--- Supplied data Enclosed Below ---

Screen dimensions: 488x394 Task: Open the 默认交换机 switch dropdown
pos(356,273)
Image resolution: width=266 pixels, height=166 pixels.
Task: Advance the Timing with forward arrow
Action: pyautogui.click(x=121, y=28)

--- End of Enclosed Supplied data ---

◆ **What you need to do**:
Retype the data exactly as given.

◆ **Task solution**:
Screen dimensions: 488x394 Task: Open the 默认交换机 switch dropdown
pos(356,273)
Image resolution: width=266 pixels, height=166 pixels.
Task: Advance the Timing with forward arrow
Action: pyautogui.click(x=121, y=28)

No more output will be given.